§ Problem to solve: Pictures aside, copy exactly each line from the one that holds "The height and width of the screenshot is (800, 1280)." through the last line of the records below.

(Collected data)

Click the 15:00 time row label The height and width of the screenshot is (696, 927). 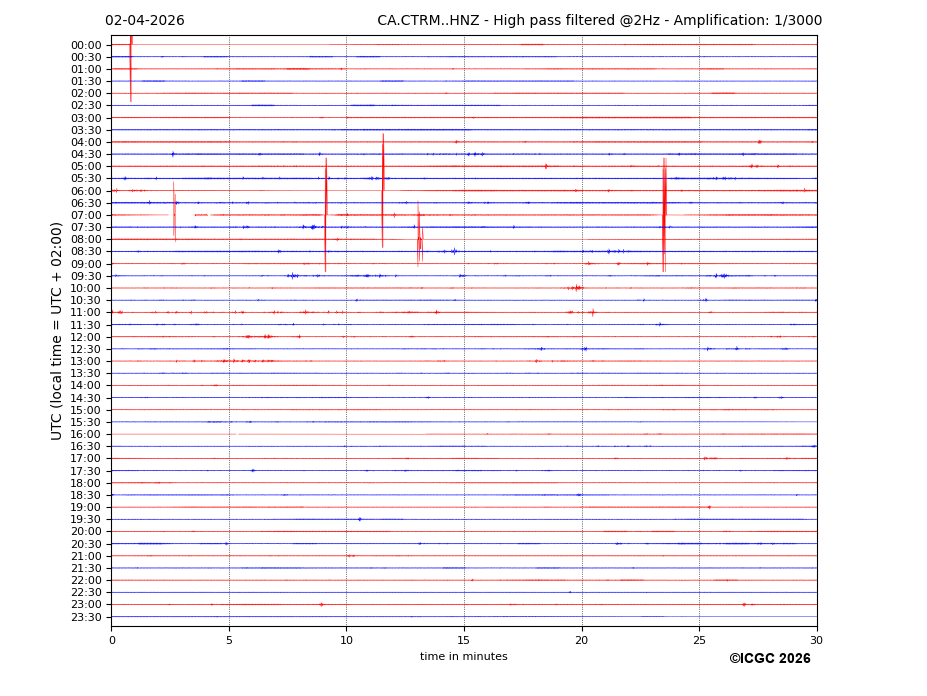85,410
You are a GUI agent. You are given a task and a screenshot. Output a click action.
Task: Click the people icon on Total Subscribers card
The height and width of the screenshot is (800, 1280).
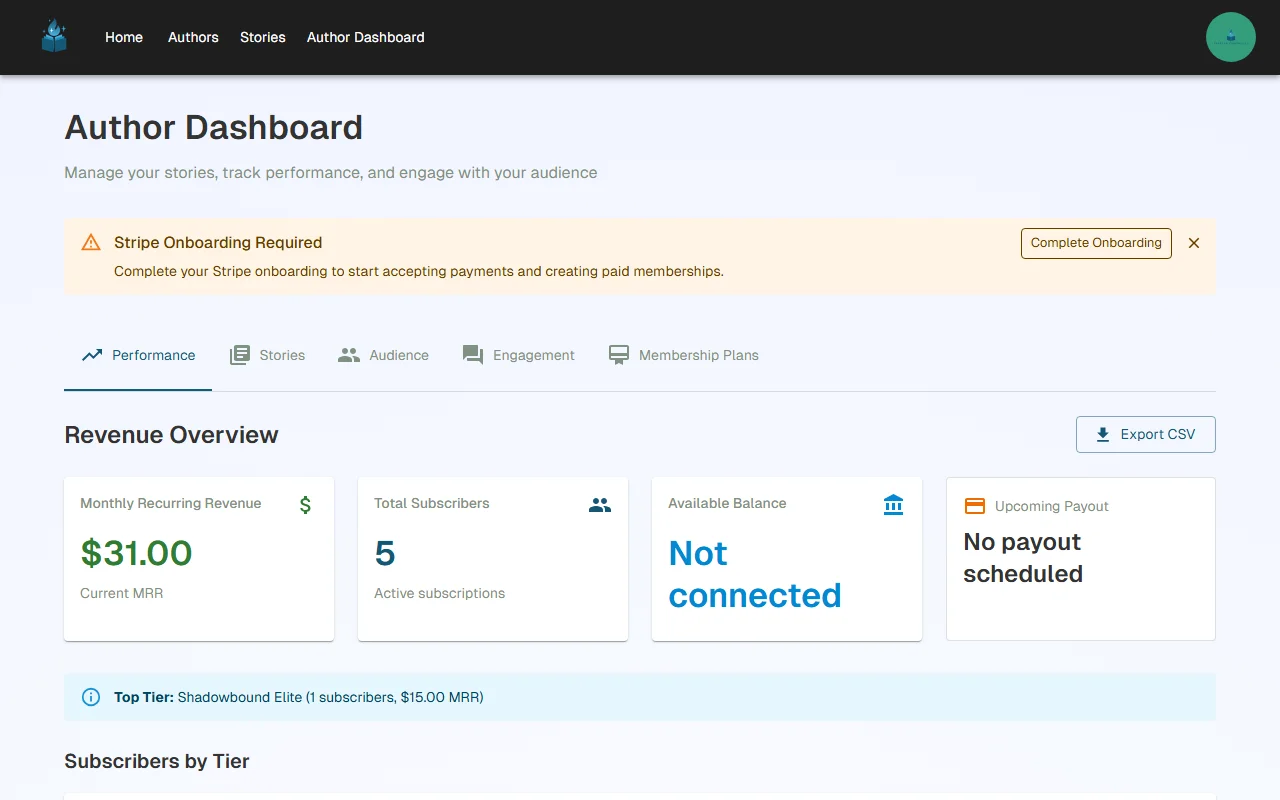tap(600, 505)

§ Written response:
The height and width of the screenshot is (800, 1280).
tap(600, 505)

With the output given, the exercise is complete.